Vous avez fini par obtenir une radio chinoise, ça vous a aidé à tenir, tous les jours ?
Enormément. Quand vous êtes en captivité, si vous commencez à penser que vous allez avoir la tête à côté de vous ou qu’à tout moment vous risquez la mort, vous rentrez en dépression et puis ce n’est pas bon du tout.
Mais les nouvelles que vous écoutez sur RFI sont mauvaises, en tout cas, elles sont en votre défaveur. Il y a la tentative de libération ratée de Denis Allex en Somalie, Ansaru exécute ses otages de la Setraco, ce sont de mauvaises nouvelles pour vous, pour votre propre situation ?
Et il y en a eu d’autres de mauvaises nouvelles. Quand ils ont assassiné Gigi et son preneur de son Claude Verlon. Ca revenait à admettre que ces gens-là tuent et tuent pour un rien.

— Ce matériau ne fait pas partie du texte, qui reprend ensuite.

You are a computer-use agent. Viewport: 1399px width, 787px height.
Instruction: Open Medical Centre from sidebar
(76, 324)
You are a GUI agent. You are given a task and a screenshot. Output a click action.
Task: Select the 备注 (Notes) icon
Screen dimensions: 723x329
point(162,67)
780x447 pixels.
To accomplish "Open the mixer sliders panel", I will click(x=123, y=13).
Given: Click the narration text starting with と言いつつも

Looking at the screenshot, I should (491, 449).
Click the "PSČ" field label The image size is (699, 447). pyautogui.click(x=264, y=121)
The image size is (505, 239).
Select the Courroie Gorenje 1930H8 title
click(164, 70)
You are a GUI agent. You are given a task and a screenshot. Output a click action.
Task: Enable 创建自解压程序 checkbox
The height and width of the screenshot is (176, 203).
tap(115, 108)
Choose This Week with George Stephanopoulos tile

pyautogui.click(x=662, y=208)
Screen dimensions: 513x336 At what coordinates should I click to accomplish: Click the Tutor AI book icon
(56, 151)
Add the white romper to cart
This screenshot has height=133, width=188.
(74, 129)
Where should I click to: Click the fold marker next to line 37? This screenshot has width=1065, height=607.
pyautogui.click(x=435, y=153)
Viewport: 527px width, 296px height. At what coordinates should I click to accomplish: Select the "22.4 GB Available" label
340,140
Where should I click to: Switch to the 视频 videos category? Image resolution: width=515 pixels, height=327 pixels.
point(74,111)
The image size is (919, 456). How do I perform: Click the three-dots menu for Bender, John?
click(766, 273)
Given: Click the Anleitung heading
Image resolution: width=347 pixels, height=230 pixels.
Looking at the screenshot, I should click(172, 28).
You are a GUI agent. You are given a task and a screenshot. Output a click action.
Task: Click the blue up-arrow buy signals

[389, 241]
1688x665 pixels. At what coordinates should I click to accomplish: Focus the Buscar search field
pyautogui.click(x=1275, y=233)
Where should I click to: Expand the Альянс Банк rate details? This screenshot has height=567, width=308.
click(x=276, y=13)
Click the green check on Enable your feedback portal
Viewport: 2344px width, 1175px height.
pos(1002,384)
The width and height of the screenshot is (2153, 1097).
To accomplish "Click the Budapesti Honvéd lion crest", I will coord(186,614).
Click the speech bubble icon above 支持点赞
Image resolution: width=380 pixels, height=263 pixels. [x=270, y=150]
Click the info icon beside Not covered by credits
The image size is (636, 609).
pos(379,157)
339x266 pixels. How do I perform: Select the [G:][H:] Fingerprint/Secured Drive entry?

Vous vous évadez 14 jours plus tard ?
Exactement, et je pense que ça a joué. Ca a énormément joué aussi.
Le 22 juin, vous êtes détenu depuis six mois, vous entendez une voix que vous connaissez bien, c’est celle d’Anne-Marie, votre femme, vous l’entendez sur RFI le matin et le soir, je crois.
C’est prenant. J’ai versé ma petite larme, c’est normal. C’était une ouverture sur un espoir de communication que je n’avais pas. Vous n’avez aucune communication, vous êtes dans un trou à rat. Du jour au lendemain, entendre un message d’un proche, y compris de sa femme, c’est quand même plus que très important, c’est une régénération de l’espoir.